Most inventory systems are built backwards.
We start with a forecast – what we think our customers might buy. Then we place large purchase orders, fill warehouse and hope it all sells.
It’s the traditional mindset: "Build it and they’ll come."
But this is precisely why so many businesses find themselves drowning in inventory, yet still missing critical stock when they need it.
But this is precisely why so many businesses find themselves drowning in inventory, yet still missing critical stock when they need it.
Push-based systems rely heavily on:
Forecasting
Long lead times
Bulk ordering
But forecasts are often wrong—especially with new or volatile products.
The consequences?
Order cycles become rigid and slow to respond.
Inventory accumulates based on assumptions, not actual demand.
I worked with a distributor who placed quarterly orders for three months’ worth of stock—based on last year’s sales plus 10% projected growth.
They tied up $150,000 in inventory.
A competitor introduced a new product. Sales dropped. They ended up stuck with 1,200 units of inventory that stopped moving entirely.
A pull-based inventory system works exactly opposite to push.
Instead of filling your warehouse based on forecasts, you:
Set inventory trigger points based on real, current usage.
Only replenish when stock hits a defined buffer (like refilling your fuel tank at ¼ full).
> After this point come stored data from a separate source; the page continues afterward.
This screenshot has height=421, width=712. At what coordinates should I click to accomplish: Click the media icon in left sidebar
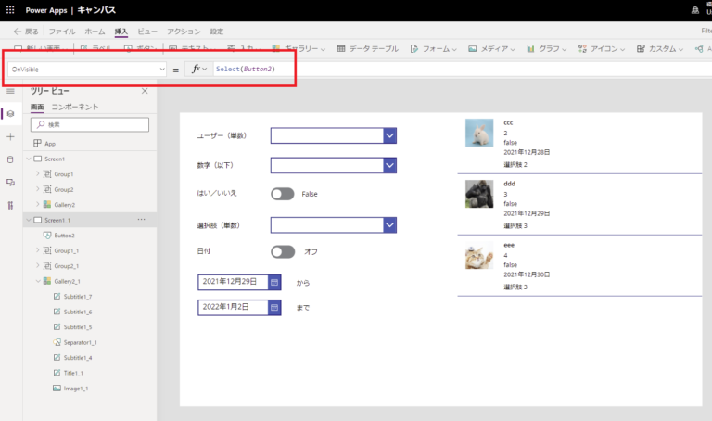tap(10, 183)
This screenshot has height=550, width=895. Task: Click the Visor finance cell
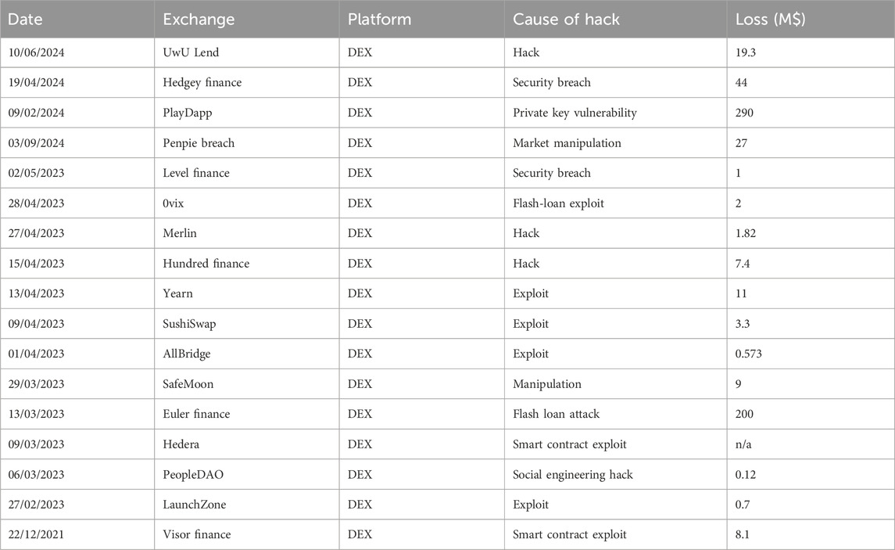(196, 534)
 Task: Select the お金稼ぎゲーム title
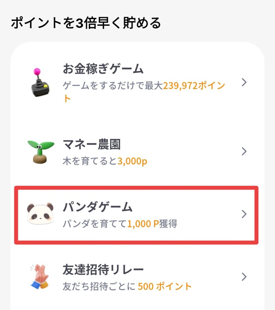[103, 69]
It’s demand-driven. Not reactive.
We shifted the electrical distributor’s approach from quarterly bulk ordering to weekly, usage-based replenishment:
Analysed weekly sales patterns per SKU.
Set a dynamic reorder point for each SKU based on:
Actual usage
Supplier lead times
Sales variability
Results:
✅ Inventory dropped by 15%.
✅ Overstock and slow-moving inventory significantly reduced.
✅ Customer service rates improved due to better availability.
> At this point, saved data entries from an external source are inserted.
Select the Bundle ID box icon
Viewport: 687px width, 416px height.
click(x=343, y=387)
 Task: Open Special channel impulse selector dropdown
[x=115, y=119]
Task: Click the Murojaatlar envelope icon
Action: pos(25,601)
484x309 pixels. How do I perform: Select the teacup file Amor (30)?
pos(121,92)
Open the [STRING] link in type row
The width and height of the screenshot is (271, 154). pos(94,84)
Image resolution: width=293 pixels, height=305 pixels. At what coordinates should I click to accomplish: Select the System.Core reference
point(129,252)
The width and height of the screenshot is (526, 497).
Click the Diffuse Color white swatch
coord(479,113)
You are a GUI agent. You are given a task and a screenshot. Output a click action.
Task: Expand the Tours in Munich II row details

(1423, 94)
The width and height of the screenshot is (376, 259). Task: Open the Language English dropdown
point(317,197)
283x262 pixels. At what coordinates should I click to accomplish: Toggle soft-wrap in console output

✅ Purchasing became agile, shifting from quarterly to weekly.
✅ Freed up $300k in working capital, reducing exposure to write-offs and markdowns.
Same business. Same products. Different system. Real results. 🚀
Here’s a straightforward way to start:
Analyse Actual Demand
Ditch outdated spreadsheets from last year’s sales. Focus on current demand trends.
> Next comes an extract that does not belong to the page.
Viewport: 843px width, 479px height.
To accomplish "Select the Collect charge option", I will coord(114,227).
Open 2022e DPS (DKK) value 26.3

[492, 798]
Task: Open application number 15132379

Set Dynamic Reorder Points
Use real usage, variability, and lead times—not fixed MOQs or arbitrary forecasts.
Visualise Your Inventory Clearly
Whether via Kanban, dashboards, or DDMRP-style buffers. Make your inventory health visible and actionable.
Forecasts still have their place, especially for long-lead items. They provide a forward anchor.
But shifting as much as possible from push to pull offers radical improvements with minimal disruption.
Forecasts don’t run your business. Your customers do.